__PROBLEM TO WORK ON__
Only one stretch of the records below is wanted: the lines from the one holding "The height and width of the screenshot is (600, 800)." through the one holding "Given: Open the Favorites toolbar button". Return it exactly, both ends included.

(Stored data entries)

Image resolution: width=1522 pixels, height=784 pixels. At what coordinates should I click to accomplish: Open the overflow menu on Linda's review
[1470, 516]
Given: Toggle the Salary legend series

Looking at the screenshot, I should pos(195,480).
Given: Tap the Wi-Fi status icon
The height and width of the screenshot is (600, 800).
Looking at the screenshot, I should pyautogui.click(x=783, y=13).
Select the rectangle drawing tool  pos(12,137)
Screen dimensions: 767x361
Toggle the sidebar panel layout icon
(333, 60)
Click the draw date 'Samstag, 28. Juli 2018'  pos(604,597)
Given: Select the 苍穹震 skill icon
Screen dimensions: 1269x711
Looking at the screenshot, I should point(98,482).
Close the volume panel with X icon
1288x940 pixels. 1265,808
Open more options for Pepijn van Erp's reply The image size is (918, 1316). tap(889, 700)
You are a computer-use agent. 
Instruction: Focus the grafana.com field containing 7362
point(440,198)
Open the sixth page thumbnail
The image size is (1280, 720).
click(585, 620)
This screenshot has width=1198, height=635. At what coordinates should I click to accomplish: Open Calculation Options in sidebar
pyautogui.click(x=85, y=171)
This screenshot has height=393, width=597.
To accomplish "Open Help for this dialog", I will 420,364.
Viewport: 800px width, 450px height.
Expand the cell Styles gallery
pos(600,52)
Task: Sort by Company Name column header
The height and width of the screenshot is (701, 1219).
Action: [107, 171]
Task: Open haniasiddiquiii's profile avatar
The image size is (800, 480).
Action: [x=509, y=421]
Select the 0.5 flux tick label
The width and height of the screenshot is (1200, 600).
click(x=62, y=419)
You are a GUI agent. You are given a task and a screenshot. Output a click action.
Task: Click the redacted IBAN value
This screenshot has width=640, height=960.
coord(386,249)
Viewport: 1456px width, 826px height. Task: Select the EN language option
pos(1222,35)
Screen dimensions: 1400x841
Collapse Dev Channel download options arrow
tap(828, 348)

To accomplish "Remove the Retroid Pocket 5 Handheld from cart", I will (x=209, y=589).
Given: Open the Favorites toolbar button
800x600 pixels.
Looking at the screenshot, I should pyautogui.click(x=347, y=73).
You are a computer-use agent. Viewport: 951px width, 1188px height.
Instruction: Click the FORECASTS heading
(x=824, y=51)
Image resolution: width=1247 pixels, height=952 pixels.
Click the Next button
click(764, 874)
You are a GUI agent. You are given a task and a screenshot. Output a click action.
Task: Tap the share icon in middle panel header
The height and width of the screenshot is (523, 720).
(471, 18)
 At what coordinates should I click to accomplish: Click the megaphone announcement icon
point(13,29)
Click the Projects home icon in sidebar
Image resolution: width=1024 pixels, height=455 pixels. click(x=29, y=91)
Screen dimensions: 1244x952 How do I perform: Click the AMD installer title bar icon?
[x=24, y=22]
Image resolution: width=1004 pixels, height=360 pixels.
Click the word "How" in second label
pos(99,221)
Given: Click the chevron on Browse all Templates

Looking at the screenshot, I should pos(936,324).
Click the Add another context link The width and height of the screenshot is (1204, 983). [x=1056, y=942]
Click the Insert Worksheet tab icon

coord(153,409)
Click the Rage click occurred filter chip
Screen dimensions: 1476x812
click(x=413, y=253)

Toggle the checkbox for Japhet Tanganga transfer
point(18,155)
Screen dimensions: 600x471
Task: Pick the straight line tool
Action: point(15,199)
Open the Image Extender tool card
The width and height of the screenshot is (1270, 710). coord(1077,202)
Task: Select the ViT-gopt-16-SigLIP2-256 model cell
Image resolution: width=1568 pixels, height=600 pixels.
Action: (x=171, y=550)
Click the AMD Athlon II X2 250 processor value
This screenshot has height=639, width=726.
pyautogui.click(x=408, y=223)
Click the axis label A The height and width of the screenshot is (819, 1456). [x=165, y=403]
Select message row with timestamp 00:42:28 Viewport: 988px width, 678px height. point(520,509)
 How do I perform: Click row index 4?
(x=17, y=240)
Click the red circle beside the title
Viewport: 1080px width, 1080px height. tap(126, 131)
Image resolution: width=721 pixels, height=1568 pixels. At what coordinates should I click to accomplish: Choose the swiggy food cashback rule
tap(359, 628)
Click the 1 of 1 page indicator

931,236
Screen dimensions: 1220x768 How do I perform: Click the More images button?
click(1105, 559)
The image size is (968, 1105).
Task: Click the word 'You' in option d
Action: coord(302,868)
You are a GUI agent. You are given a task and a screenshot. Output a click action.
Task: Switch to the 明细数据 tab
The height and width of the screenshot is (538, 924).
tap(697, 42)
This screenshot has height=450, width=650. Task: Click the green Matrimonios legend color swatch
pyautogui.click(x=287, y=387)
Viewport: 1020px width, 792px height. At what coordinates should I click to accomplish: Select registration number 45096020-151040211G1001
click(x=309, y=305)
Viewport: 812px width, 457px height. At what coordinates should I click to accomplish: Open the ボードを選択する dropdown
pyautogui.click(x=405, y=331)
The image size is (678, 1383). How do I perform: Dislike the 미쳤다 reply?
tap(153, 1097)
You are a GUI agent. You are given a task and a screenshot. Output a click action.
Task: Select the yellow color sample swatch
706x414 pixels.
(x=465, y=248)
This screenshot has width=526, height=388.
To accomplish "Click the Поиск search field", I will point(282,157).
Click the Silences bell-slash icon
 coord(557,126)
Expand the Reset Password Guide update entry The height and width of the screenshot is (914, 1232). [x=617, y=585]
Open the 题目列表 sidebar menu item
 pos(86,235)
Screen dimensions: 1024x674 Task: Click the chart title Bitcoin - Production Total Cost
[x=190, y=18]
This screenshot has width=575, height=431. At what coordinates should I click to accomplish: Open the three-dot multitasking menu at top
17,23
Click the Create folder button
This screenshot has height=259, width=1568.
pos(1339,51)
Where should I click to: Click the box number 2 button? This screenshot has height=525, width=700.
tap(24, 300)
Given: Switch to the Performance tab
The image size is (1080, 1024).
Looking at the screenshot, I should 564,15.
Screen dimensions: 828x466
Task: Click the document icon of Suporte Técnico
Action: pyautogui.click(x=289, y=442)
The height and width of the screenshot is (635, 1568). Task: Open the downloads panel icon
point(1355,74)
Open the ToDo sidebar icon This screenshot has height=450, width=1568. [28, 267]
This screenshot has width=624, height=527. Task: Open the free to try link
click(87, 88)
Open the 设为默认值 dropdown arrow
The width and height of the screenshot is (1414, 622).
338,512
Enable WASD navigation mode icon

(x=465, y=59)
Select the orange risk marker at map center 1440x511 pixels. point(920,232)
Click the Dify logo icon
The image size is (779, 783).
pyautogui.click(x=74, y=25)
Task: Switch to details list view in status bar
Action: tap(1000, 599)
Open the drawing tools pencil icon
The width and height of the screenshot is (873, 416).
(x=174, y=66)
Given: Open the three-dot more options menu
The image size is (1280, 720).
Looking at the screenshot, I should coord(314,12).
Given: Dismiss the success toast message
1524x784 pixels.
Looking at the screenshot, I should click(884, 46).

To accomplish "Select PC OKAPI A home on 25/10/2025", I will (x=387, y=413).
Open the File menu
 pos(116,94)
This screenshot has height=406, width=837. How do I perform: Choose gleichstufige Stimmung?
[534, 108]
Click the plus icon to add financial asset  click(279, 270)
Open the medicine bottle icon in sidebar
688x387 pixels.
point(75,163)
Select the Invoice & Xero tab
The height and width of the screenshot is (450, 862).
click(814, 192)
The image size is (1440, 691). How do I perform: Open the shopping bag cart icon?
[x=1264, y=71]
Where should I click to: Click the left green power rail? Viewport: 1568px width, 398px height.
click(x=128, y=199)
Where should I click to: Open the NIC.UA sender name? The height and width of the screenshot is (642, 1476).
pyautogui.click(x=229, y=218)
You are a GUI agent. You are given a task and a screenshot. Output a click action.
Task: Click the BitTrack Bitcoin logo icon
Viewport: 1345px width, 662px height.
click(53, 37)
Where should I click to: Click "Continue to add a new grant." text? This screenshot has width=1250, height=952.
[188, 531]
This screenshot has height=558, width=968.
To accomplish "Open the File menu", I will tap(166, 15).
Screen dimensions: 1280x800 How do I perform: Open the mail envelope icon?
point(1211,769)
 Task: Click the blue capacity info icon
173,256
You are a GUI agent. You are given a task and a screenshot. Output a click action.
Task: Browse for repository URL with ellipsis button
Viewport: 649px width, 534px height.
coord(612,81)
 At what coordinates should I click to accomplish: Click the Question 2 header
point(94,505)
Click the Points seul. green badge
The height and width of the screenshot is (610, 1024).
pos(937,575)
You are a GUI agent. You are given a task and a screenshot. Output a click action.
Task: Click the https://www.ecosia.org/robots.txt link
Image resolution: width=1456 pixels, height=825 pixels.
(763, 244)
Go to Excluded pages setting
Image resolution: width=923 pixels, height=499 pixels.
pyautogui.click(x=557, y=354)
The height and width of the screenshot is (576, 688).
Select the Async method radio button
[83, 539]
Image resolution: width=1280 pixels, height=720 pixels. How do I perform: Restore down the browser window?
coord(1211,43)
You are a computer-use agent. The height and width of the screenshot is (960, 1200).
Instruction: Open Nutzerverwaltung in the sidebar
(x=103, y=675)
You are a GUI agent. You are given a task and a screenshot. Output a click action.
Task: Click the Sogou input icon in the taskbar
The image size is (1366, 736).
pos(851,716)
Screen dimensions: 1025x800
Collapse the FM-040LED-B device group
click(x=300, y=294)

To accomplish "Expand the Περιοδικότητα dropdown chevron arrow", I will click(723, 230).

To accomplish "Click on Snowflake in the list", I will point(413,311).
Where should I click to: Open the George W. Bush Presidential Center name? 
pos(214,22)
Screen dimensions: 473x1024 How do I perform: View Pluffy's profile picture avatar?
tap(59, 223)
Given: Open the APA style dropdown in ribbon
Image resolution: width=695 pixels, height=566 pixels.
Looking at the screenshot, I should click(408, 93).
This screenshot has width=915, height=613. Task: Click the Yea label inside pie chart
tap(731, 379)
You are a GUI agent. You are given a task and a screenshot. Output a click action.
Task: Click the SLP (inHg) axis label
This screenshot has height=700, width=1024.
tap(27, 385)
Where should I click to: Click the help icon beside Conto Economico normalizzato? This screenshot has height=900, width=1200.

__RESPONSE BOX__
The height and width of the screenshot is (600, 800).
Looking at the screenshot, I should pyautogui.click(x=783, y=13).
Select the rectangle drawing tool  pos(12,137)
Screen dimensions: 767x361
Toggle the sidebar panel layout icon
(333, 60)
Click the draw date 'Samstag, 28. Juli 2018'  pos(604,597)
Given: Select the 苍穹震 skill icon
Screen dimensions: 1269x711
Looking at the screenshot, I should point(98,482).
Close the volume panel with X icon
1288x940 pixels. 1265,808
Open more options for Pepijn van Erp's reply The image size is (918, 1316). tap(889, 700)
You are a computer-use agent. 
Instruction: Focus the grafana.com field containing 7362
point(440,198)
Open the sixth page thumbnail
The image size is (1280, 720).
click(585, 620)
This screenshot has width=1198, height=635. At what coordinates should I click to accomplish: Open Calculation Options in sidebar
pyautogui.click(x=85, y=171)
This screenshot has height=393, width=597.
To accomplish "Open Help for this dialog", I will 420,364.
Viewport: 800px width, 450px height.
Expand the cell Styles gallery
pos(600,52)
Task: Sort by Company Name column header
The height and width of the screenshot is (701, 1219).
Action: [107, 171]
Task: Open haniasiddiquiii's profile avatar
The image size is (800, 480).
Action: [x=509, y=421]
Select the 0.5 flux tick label
The width and height of the screenshot is (1200, 600).
click(x=62, y=419)
You are a GUI agent. You are given a task and a screenshot. Output a click action.
Task: Click the redacted IBAN value
This screenshot has width=640, height=960.
coord(386,249)
Viewport: 1456px width, 826px height. Task: Select the EN language option
pos(1222,35)
Screen dimensions: 1400x841
Collapse Dev Channel download options arrow
tap(828, 348)

To accomplish "Remove the Retroid Pocket 5 Handheld from cart", I will (x=209, y=589).
Given: Open the Favorites toolbar button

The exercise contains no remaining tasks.